* Brief *
The copy must hold exactly the lines from the one with "Task: Select 전체청년(15~39세) radio option" through the end of the listing below, and nothing else, with no pictures.

* Data shown *
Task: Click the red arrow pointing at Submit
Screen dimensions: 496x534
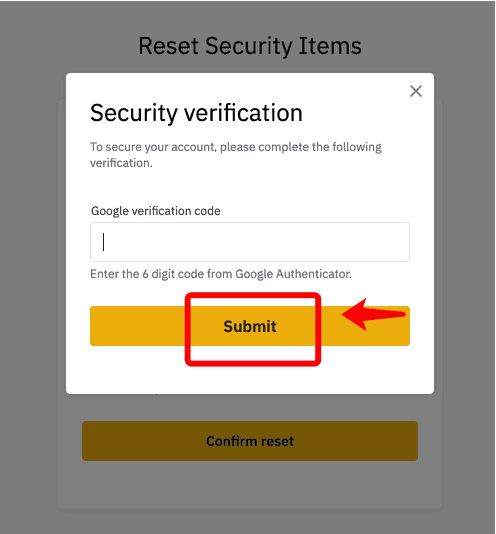Action: point(373,314)
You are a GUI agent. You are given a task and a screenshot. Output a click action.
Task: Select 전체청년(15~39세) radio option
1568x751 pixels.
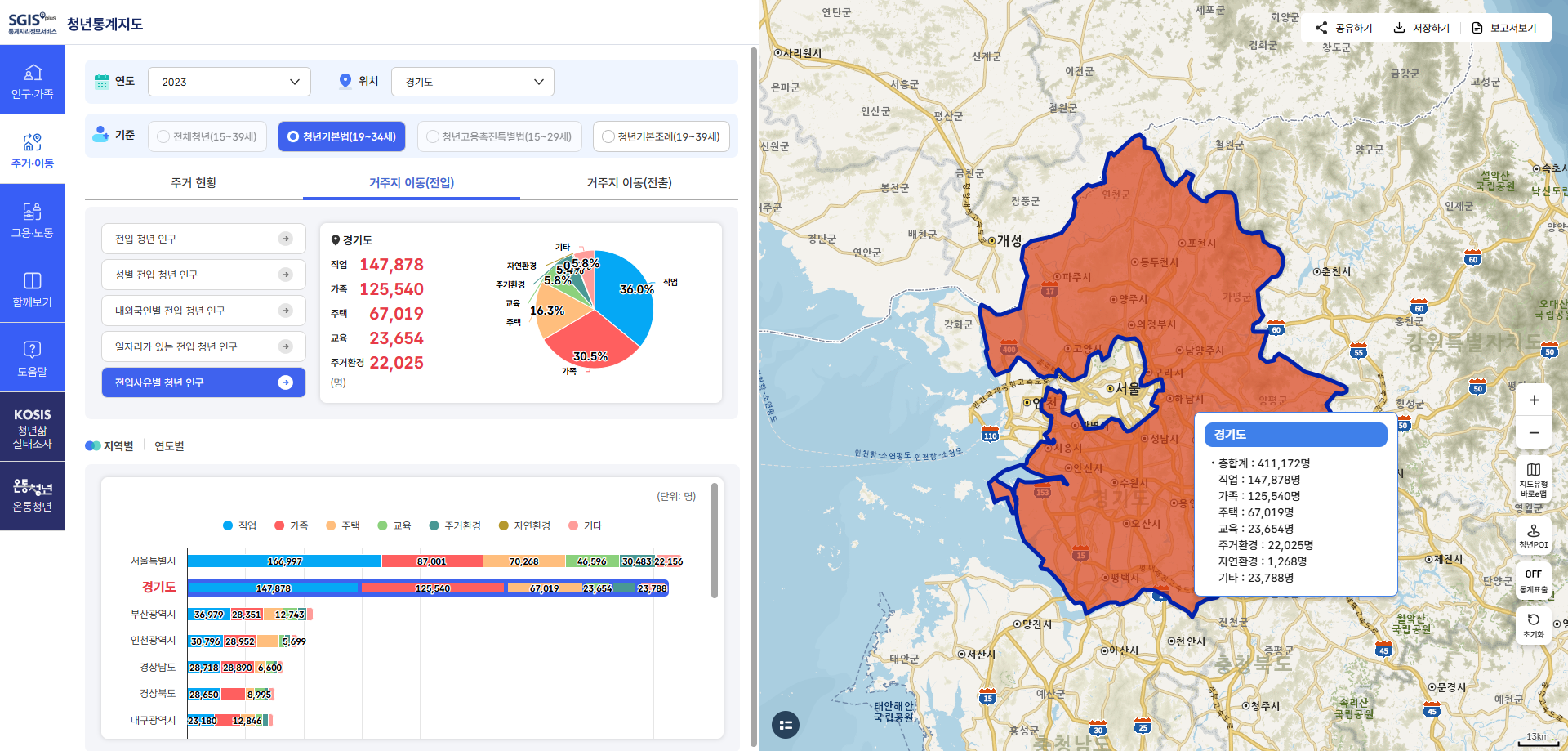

* Response below *
Task: Select 전체청년(15~39세) radio option
1568x751 pixels.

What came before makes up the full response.